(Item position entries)
• • • • •

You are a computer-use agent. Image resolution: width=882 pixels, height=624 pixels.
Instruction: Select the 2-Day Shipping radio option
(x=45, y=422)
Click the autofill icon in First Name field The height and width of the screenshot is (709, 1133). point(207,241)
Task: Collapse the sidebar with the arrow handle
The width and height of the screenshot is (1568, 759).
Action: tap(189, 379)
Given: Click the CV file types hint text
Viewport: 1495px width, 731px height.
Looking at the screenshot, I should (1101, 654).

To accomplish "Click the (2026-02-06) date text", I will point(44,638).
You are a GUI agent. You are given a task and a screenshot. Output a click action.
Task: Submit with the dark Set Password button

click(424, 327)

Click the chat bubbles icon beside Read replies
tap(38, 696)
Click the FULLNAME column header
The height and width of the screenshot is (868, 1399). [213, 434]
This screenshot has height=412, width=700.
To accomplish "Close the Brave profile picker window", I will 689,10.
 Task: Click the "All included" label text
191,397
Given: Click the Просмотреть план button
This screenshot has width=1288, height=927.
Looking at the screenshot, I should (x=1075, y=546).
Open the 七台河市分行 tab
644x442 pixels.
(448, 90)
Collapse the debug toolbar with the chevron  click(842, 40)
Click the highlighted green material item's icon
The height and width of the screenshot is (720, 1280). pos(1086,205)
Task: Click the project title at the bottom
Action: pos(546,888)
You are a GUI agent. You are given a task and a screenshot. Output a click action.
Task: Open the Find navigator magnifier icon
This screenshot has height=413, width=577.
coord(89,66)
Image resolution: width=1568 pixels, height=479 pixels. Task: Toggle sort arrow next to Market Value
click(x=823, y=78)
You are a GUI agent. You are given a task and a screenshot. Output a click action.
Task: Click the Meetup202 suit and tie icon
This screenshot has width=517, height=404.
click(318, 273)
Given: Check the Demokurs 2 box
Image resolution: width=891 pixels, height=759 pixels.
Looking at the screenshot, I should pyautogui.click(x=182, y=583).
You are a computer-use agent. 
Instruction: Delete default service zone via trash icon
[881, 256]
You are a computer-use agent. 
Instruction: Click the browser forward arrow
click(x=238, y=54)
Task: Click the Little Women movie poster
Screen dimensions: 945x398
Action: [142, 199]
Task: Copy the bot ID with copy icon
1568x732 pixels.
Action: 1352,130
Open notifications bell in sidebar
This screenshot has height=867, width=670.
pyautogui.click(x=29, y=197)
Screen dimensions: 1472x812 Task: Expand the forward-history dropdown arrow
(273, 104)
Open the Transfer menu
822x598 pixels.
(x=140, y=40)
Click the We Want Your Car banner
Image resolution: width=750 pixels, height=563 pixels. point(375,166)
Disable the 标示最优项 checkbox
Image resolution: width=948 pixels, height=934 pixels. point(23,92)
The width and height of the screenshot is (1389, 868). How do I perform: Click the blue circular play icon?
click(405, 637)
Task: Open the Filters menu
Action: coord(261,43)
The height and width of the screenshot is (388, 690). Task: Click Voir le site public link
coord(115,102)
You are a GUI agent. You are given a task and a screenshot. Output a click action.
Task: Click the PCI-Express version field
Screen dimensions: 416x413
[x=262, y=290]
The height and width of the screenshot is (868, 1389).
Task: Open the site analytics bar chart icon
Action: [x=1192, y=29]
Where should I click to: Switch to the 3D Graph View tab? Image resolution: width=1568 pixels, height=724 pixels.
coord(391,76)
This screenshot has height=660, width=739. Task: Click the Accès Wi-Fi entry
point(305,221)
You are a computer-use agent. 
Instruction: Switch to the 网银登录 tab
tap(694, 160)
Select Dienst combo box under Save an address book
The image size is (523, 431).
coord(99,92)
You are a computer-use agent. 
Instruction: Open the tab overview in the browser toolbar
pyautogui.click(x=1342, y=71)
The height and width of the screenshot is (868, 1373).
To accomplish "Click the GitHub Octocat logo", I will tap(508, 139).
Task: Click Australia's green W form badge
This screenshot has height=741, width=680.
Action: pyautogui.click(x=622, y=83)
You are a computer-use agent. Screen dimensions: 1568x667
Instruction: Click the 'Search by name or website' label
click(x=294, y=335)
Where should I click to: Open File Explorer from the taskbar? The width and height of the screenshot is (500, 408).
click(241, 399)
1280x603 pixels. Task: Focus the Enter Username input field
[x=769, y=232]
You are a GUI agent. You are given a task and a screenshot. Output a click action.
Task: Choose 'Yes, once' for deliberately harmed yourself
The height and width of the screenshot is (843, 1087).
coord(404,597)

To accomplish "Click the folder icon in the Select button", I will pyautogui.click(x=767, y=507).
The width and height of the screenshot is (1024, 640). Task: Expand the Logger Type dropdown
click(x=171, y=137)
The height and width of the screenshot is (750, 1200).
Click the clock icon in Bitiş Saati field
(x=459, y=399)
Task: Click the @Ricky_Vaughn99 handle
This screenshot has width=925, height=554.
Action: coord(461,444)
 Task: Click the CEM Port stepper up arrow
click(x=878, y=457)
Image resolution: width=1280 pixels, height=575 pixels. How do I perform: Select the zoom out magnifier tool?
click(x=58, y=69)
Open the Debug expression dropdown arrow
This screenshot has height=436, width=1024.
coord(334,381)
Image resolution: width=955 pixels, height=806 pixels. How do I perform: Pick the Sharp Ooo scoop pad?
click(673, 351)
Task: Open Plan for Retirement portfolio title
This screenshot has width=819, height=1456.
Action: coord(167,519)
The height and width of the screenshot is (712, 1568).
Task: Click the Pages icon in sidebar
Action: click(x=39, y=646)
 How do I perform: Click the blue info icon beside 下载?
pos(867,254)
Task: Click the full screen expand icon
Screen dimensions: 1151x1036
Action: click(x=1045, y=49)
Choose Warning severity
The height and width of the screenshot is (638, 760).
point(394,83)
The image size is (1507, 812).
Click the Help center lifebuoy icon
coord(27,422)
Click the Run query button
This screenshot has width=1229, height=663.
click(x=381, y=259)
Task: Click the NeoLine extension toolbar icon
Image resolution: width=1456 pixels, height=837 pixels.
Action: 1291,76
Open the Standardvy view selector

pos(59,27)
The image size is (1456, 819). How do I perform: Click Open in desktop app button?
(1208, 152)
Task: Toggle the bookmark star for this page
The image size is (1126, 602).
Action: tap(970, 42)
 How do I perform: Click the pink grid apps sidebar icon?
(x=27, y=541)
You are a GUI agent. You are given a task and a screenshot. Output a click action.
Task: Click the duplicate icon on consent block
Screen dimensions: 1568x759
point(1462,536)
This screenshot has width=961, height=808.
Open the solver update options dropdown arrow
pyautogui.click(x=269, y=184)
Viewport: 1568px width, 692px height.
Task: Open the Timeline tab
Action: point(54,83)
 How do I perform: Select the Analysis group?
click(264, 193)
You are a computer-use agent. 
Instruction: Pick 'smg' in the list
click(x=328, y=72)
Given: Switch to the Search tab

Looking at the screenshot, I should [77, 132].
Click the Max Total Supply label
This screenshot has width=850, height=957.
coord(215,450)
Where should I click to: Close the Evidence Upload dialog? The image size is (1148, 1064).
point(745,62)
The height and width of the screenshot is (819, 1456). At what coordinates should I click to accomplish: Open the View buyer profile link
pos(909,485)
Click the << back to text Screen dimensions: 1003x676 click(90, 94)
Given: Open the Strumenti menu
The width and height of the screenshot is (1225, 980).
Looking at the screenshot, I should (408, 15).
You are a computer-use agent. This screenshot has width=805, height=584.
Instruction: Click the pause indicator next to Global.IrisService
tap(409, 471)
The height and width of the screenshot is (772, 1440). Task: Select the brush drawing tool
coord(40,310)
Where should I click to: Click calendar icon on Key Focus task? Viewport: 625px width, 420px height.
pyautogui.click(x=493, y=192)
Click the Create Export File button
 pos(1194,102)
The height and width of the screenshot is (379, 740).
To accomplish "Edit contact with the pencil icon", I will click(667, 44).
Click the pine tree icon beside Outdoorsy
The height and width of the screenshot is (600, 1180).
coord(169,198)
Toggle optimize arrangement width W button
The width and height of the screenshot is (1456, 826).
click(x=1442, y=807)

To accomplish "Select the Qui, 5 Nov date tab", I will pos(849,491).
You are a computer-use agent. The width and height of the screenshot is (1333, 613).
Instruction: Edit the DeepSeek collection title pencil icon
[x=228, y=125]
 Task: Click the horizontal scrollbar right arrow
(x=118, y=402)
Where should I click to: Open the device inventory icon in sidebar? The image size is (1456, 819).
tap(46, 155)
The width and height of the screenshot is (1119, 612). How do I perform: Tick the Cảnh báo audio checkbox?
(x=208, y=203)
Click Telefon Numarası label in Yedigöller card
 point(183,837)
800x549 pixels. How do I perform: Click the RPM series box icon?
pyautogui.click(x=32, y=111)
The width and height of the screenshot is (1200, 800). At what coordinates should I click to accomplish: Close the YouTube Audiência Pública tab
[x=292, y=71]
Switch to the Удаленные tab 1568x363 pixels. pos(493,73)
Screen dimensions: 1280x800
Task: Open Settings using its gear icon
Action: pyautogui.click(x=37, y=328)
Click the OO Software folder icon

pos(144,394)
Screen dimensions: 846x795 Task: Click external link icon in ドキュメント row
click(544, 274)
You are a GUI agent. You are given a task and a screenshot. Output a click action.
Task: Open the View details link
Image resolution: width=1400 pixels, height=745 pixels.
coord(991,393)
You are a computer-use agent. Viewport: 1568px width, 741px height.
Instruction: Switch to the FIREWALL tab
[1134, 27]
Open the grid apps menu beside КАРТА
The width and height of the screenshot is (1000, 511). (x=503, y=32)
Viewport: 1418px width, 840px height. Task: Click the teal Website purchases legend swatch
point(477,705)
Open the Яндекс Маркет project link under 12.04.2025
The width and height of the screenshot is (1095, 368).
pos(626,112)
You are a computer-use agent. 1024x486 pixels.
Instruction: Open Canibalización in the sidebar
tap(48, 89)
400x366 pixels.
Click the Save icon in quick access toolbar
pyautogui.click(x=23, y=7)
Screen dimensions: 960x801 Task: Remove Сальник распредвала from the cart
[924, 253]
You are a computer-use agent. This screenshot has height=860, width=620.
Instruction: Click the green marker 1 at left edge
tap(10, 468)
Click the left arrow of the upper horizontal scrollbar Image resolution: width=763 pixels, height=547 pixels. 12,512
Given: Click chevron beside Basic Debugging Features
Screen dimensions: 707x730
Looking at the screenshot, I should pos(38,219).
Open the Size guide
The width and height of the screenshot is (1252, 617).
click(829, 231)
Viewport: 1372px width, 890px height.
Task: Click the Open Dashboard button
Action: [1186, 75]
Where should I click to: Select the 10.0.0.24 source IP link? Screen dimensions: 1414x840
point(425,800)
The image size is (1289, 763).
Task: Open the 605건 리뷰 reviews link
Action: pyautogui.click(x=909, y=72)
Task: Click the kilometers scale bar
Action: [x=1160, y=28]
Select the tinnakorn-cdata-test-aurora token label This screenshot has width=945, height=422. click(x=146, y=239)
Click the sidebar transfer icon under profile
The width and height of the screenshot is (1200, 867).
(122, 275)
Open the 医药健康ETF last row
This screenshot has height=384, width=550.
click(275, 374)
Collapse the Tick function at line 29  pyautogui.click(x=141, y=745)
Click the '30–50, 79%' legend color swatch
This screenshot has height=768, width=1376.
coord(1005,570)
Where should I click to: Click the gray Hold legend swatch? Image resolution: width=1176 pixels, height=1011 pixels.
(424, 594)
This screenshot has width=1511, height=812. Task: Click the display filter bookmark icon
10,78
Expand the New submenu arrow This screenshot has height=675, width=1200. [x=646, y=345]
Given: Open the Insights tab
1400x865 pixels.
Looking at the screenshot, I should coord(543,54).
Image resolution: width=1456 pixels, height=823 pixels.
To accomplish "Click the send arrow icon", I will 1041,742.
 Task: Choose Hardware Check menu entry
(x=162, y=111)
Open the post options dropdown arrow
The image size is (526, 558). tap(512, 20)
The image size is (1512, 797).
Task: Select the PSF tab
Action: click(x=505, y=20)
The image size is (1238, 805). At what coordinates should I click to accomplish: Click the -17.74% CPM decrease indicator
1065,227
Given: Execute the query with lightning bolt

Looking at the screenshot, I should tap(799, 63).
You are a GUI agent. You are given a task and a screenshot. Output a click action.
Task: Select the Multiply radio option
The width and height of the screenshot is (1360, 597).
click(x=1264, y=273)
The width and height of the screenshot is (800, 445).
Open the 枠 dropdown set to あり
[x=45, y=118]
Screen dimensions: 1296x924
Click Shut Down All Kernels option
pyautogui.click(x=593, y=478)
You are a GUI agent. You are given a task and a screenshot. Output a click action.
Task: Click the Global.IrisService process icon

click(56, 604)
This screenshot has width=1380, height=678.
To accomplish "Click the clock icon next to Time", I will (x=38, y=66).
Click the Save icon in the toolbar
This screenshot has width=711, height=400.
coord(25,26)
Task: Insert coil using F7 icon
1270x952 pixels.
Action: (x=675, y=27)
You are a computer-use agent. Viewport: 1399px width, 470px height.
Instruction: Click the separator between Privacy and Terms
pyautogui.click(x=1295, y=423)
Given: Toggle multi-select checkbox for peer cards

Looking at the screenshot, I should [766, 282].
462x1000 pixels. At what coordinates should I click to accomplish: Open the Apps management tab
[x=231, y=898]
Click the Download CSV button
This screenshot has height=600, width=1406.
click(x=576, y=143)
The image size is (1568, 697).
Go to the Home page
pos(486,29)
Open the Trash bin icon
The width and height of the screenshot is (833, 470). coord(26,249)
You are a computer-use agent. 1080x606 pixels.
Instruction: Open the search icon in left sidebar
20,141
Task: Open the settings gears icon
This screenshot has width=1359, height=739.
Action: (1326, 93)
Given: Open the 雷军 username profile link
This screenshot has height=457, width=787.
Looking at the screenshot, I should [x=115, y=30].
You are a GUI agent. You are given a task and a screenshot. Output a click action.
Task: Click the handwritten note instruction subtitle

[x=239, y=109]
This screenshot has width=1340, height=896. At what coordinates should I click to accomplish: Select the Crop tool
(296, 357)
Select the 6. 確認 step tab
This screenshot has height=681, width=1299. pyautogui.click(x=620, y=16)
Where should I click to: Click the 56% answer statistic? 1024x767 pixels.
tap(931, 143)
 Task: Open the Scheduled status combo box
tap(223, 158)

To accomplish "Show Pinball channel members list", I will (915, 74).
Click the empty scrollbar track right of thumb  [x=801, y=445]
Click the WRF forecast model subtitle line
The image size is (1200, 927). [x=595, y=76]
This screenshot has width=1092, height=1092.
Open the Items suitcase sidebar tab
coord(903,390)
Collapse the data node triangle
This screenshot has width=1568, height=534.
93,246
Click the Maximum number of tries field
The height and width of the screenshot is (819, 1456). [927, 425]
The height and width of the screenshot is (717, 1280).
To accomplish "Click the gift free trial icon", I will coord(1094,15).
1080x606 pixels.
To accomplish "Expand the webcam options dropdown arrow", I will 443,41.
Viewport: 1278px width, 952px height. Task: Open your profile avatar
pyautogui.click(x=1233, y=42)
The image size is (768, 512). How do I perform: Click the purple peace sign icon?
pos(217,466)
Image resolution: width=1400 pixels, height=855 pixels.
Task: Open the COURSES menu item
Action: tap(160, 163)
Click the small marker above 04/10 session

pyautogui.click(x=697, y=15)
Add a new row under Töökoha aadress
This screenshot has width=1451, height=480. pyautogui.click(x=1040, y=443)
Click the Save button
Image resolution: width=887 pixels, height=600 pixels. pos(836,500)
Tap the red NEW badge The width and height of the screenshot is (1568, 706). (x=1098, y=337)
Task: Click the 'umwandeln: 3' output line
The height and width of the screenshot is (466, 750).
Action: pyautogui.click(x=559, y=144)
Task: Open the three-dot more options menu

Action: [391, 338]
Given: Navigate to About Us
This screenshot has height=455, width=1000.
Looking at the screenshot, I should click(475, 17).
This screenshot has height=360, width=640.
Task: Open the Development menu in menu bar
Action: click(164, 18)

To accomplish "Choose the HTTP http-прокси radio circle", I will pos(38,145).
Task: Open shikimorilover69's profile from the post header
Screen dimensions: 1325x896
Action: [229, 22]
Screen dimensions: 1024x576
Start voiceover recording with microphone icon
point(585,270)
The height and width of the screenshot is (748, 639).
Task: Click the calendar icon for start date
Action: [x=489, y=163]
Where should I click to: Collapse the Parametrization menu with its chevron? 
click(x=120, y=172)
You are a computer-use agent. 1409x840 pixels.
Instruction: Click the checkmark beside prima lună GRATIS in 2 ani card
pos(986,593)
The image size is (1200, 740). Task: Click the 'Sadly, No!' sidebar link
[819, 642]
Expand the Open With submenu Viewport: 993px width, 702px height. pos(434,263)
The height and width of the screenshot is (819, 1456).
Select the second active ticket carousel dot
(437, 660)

• • • • •

GIVEN REQUEST
Can you rewrite the lines between the one holding "Task: Click the Little Women movie poster" and the one holding "pyautogui.click(x=1342, y=71)", inclusive, switching "Screen dimensions" to "Display size" and changing nothing else?

WORKED ANSWER
Task: Click the Little Women movie poster
Display size: 945x398
Action: [142, 199]
Task: Copy the bot ID with copy icon
1568x732 pixels.
Action: 1352,130
Open notifications bell in sidebar
This screenshot has height=867, width=670.
pyautogui.click(x=29, y=197)
Display size: 1472x812 Task: Expand the forward-history dropdown arrow
(273, 104)
Open the Transfer menu
822x598 pixels.
(x=140, y=40)
Click the We Want Your Car banner
Image resolution: width=750 pixels, height=563 pixels. point(375,166)
Disable the 标示最优项 checkbox
Image resolution: width=948 pixels, height=934 pixels. point(23,92)
The width and height of the screenshot is (1389, 868). How do I perform: Click the blue circular play icon?
click(405, 637)
Task: Open the Filters menu
Action: coord(261,43)
The height and width of the screenshot is (388, 690). Task: Click Voir le site public link
coord(115,102)
You are a GUI agent. You are given a task and a screenshot. Output a click action.
Task: Click the PCI-Express version field
Display size: 416x413
[x=262, y=290]
The height and width of the screenshot is (868, 1389).
Task: Open the site analytics bar chart icon
Action: [x=1192, y=29]
Where should I click to: Switch to the 3D Graph View tab? Image resolution: width=1568 pixels, height=724 pixels.
coord(391,76)
This screenshot has height=660, width=739. Task: Click the Accès Wi-Fi entry
point(305,221)
You are a computer-use agent. 
Instruction: Switch to the 网银登录 tab
tap(694, 160)
Select Dienst combo box under Save an address book
The image size is (523, 431).
coord(99,92)
You are a computer-use agent. 
Instruction: Open the tab overview in the browser toolbar
pyautogui.click(x=1342, y=71)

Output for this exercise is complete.